**EXERCISE INPUT:**
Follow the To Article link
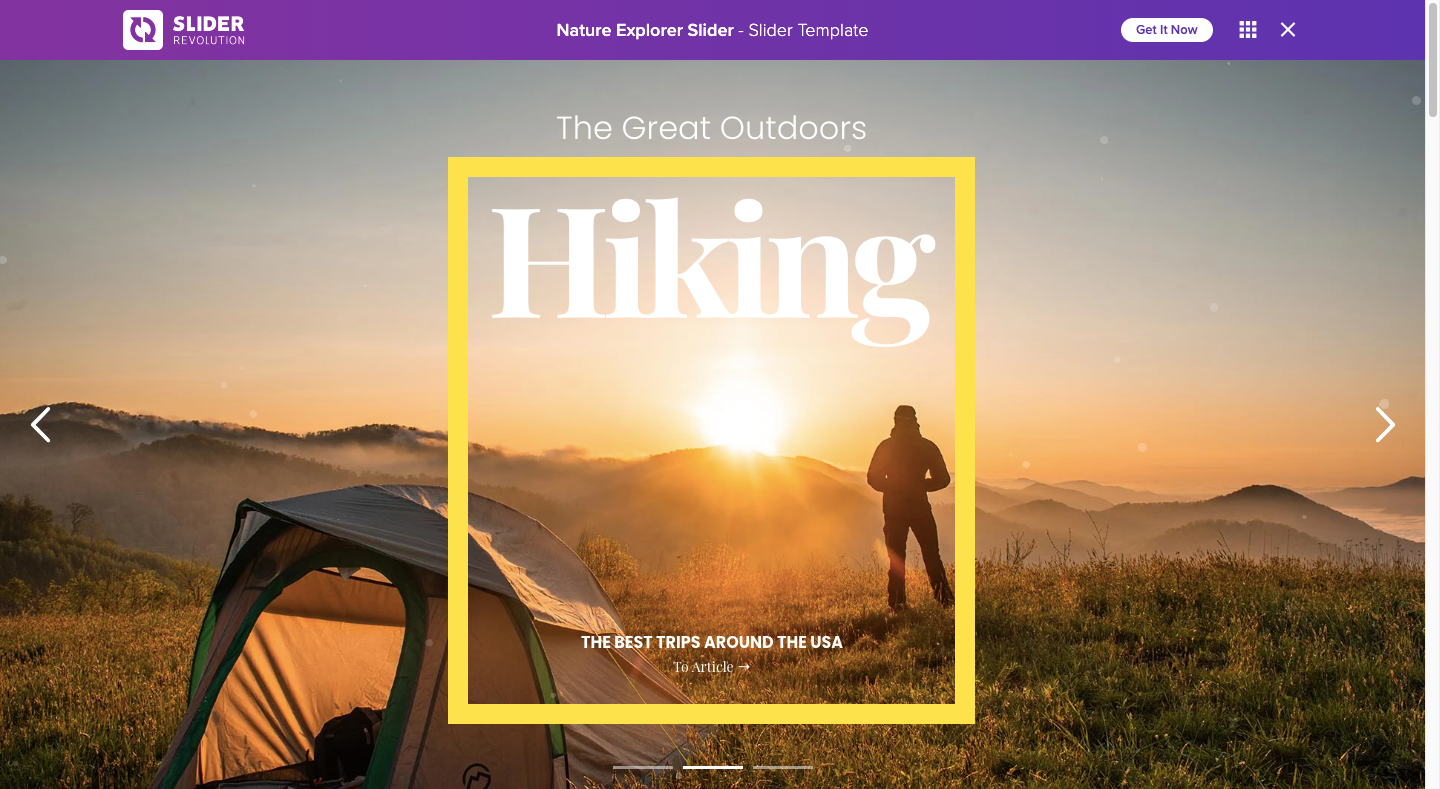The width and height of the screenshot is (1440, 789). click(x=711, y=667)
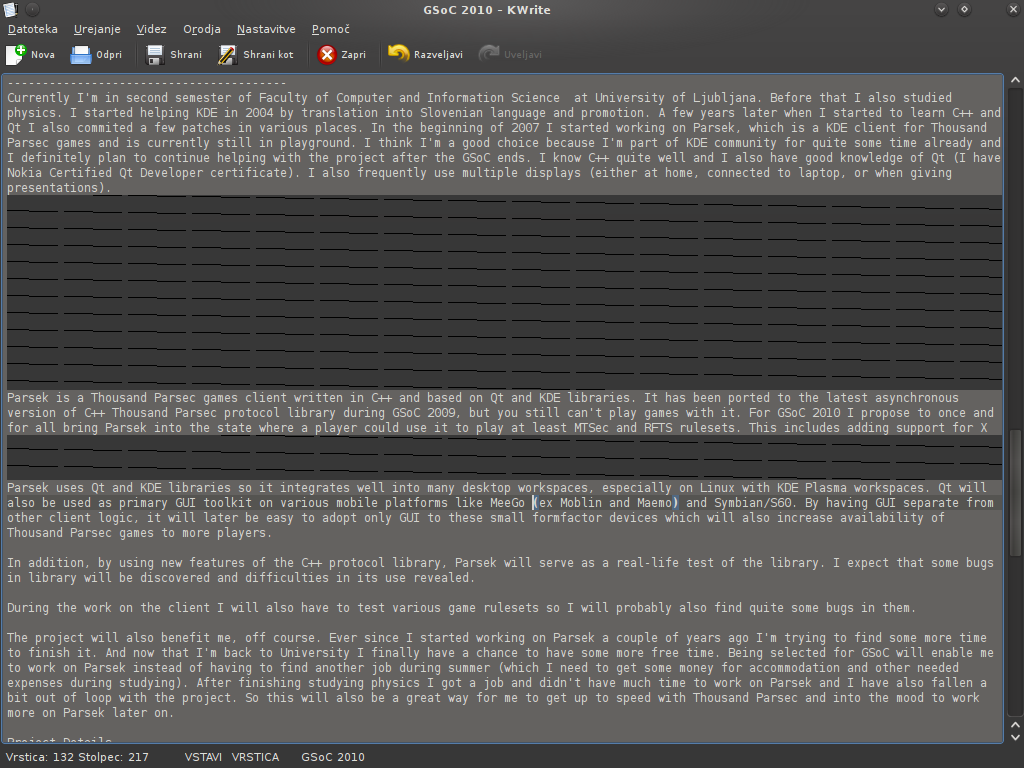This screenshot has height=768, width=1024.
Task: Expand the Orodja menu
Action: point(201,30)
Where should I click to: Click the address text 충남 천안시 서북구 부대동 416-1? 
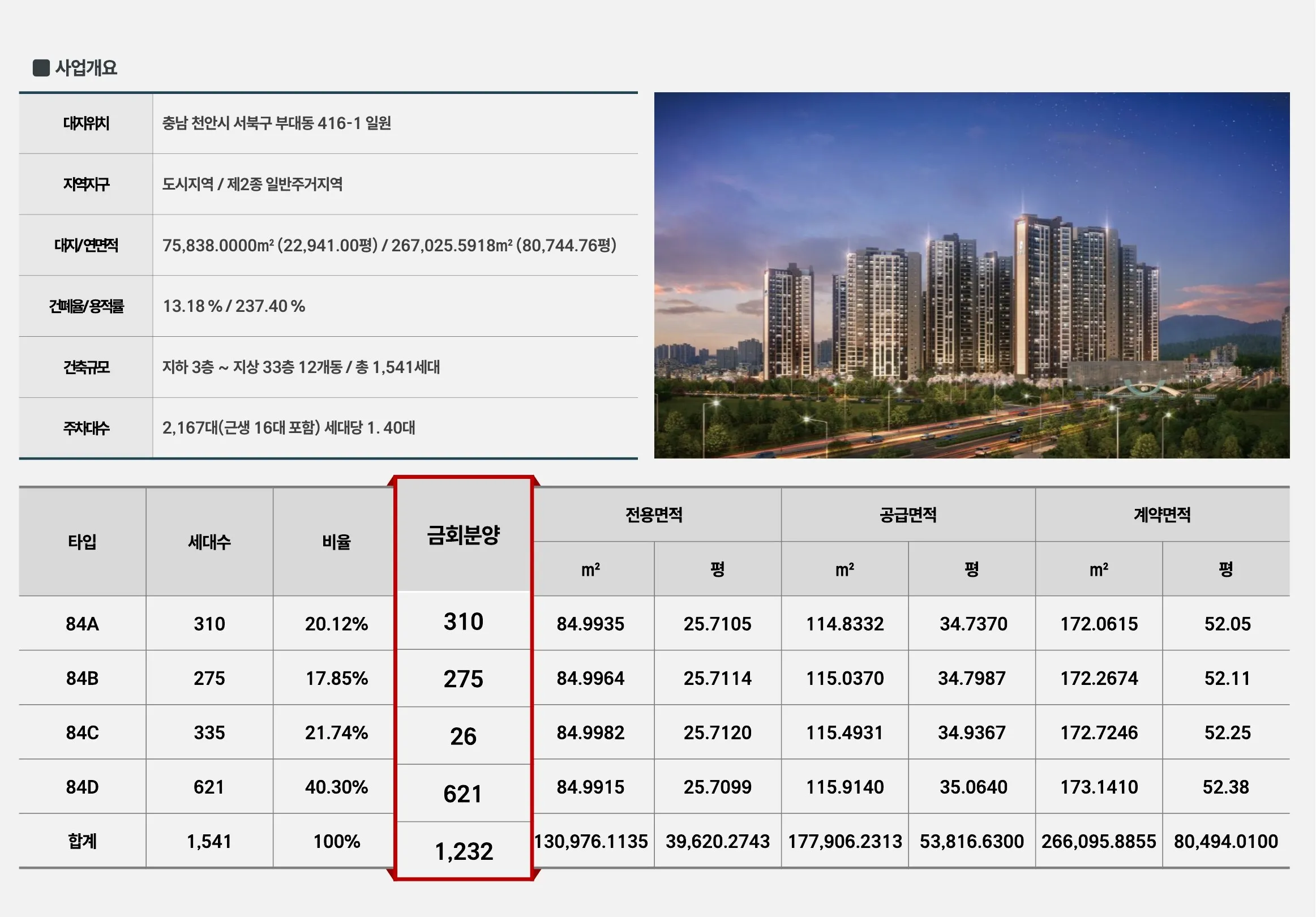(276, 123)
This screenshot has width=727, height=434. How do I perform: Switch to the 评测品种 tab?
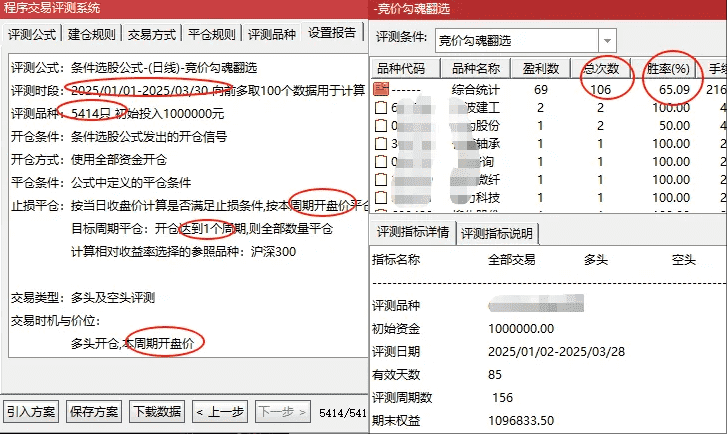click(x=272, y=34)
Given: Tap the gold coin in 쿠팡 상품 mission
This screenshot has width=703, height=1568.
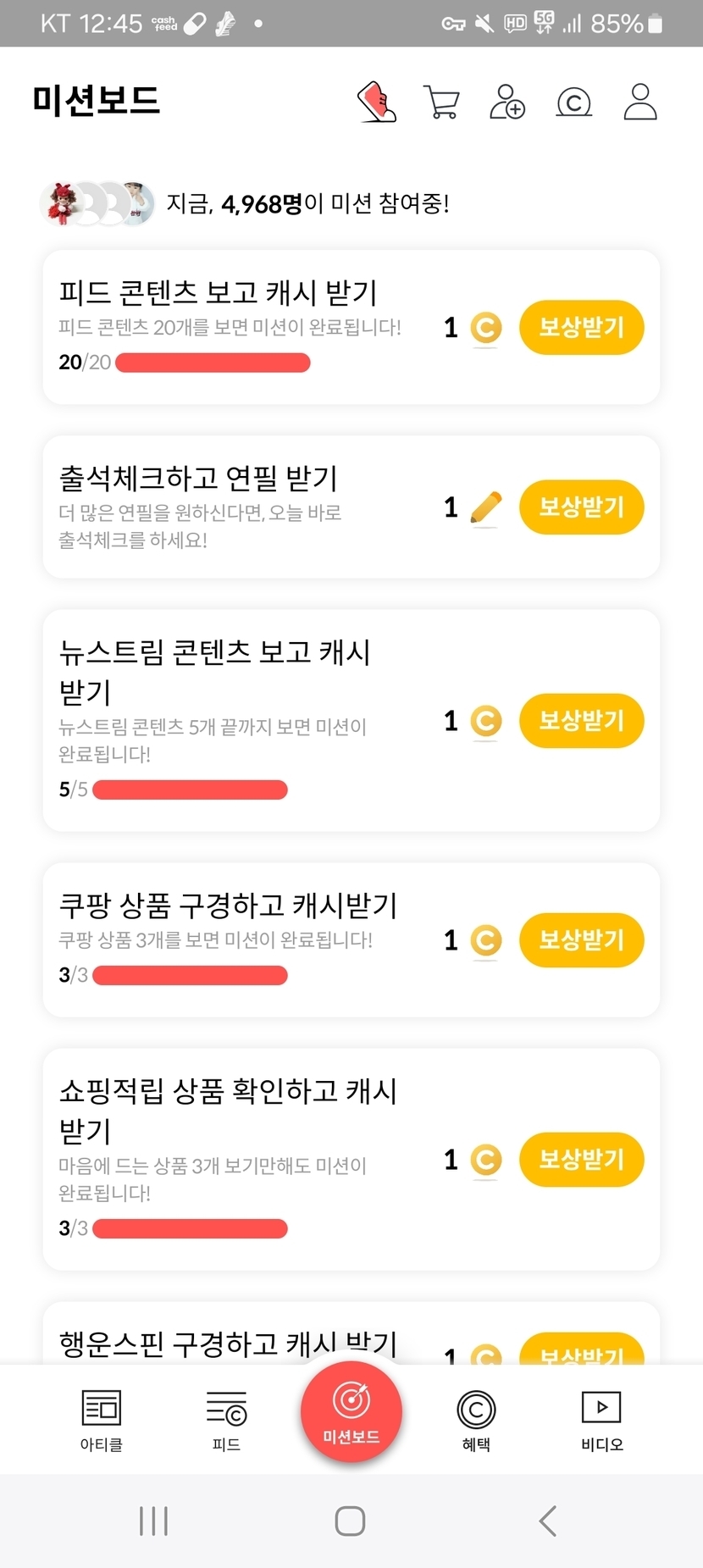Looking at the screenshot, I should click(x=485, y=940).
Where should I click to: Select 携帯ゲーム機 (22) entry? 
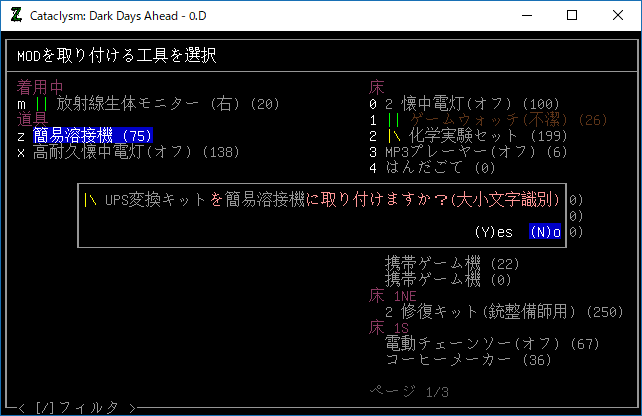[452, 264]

**DIRECTIVE:**
Copy the records above word for word, leaving out the pictures.

**RESULT OF THE TASK:**
Follow the To Article link
The width and height of the screenshot is (1440, 789). click(x=711, y=667)
This screenshot has height=768, width=1024.
Task: Expand the Orodja menu
Action: point(201,30)
Where should I click to: Click the address text 충남 천안시 서북구 부대동 416-1? 
(276, 123)
This screenshot has width=727, height=434. How do I perform: Switch to the 评测品种 tab?
click(x=272, y=34)
Given: Tap the gold coin in 쿠팡 상품 mission
This screenshot has width=703, height=1568.
Looking at the screenshot, I should click(x=485, y=940).
Where should I click to: Select 携帯ゲーム機 (22) entry? 
[452, 264]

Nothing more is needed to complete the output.